As California continues rolling out a $2.7 billion initiative aimed at having kids complete two years of kindergarten by letting all 4-year-olds enroll in those public school programs, some educators are questioning how well the effort will lead to better long-term success for all school kids — and what a resulting enrollment drop at private child care centers will mean for that sector.
Called transitional kindergarten, those government-subsidized free or low-cost classes are to be fully available for California preschoolers by the 2025-26 school year, with an estimated 120,000 students expected to be eligible. While both years of kindergarten are free, the classes are not mandatory.
Of California’s current 1.5 million 4- to 5-year-olds, half are enrolled in preschool or kindergarten.
California’s expanded kindergarten is arriving on the heels of the Biden Administrator’s failure to win congressional support for its $200 billion proposal for free preschool nationwide. It adds California to a list of about a dozen states offering similar types of universal pre-kindergarten. It is a cornerstone of Gov. Gavin Newsom’s $123.9 billion plan to revamp preschool and kindergarten through 12th-grade public education, announced in May 2021.
“When we’re finished with this expansion, California will have the single largest, free preschool program in the country,” Newsom said, during the announcement, resting on research heralding the merits of early childhood education for many. “Every 4-year-old in California from here on out can start their schooling on the right track, setting them up for success further down the road.”
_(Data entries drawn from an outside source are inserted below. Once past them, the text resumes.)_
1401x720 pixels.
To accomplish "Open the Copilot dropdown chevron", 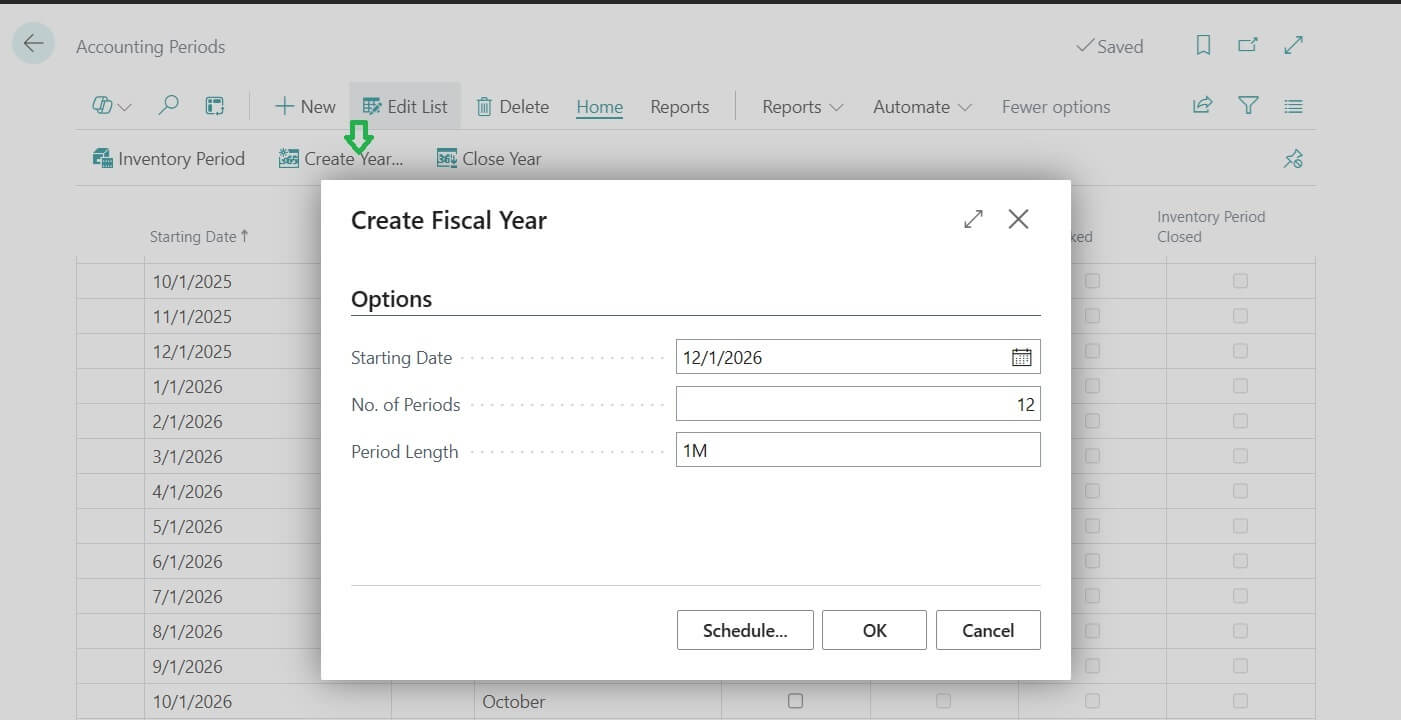I will [125, 107].
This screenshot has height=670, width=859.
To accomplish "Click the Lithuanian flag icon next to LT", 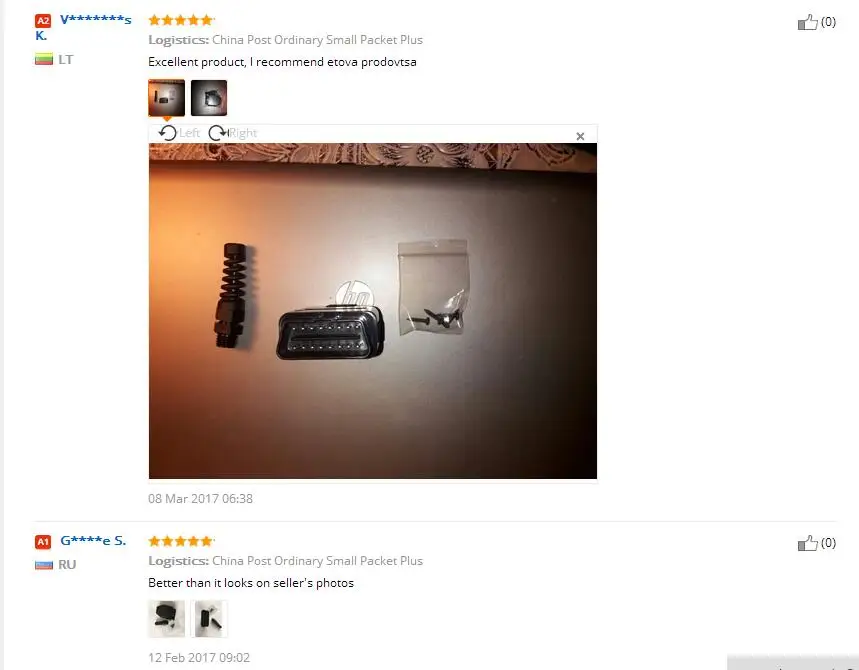I will click(x=44, y=59).
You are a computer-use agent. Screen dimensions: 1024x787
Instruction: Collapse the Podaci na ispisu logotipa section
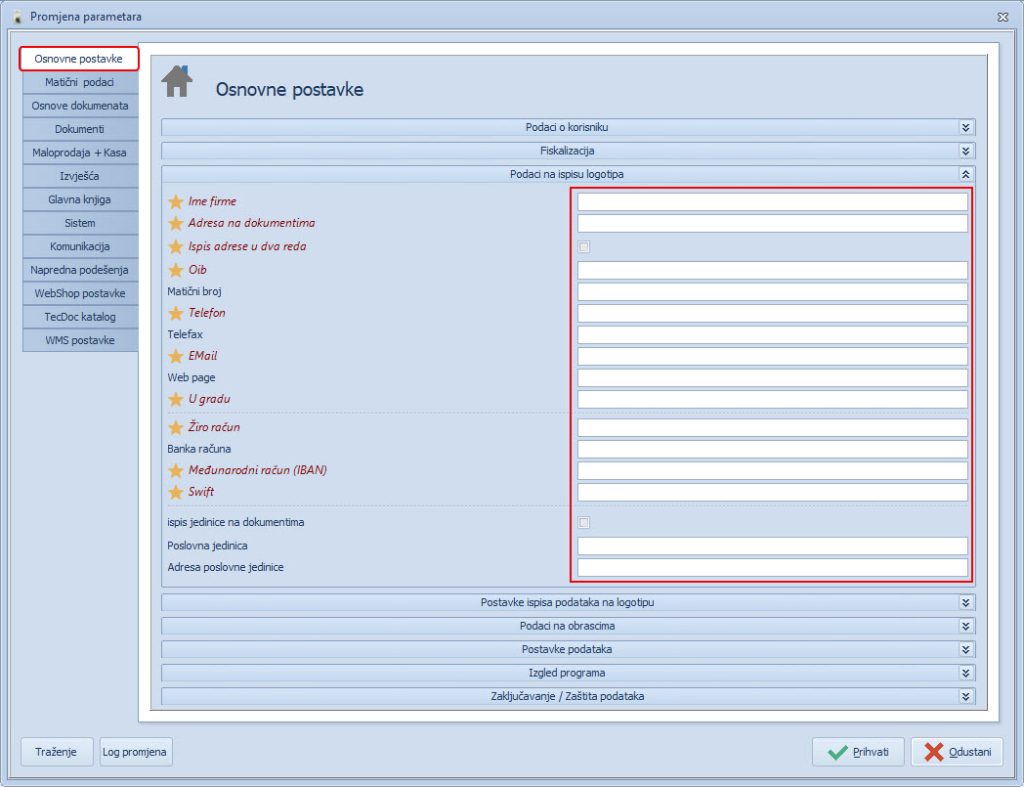(965, 174)
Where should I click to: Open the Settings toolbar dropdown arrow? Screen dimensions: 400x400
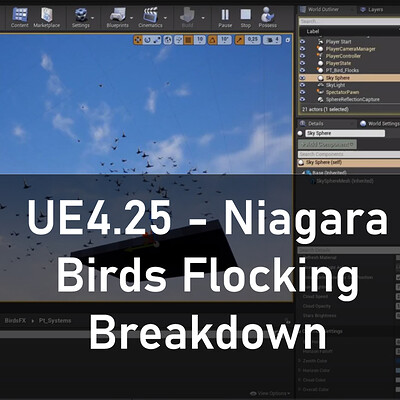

Such success, however, is uncertain, argue some academics, early education advocates and childcare providers. They also suggest that overhauling the system could worsen a shortage of preschool workers and reduce enrollment in private preschools for low-and- middle-income families, possibly leading providers to lay off staff and shut down their businesses.
Some research suggests that universal pre-kindergarten is more likely to benefit wealthier children, who disproportionately are white. Researchers such as Bruce Fuller, a University of California, Berkeley education and public policy professor, contend the initiative is unlikely to substantially close an overall gap in educational achievement between poor and comparatively well-off children.
“Are we trying to provide free pre-K for everybody,” Fuller asked “Or are we trying to narrow disparities in kids’ early learning?”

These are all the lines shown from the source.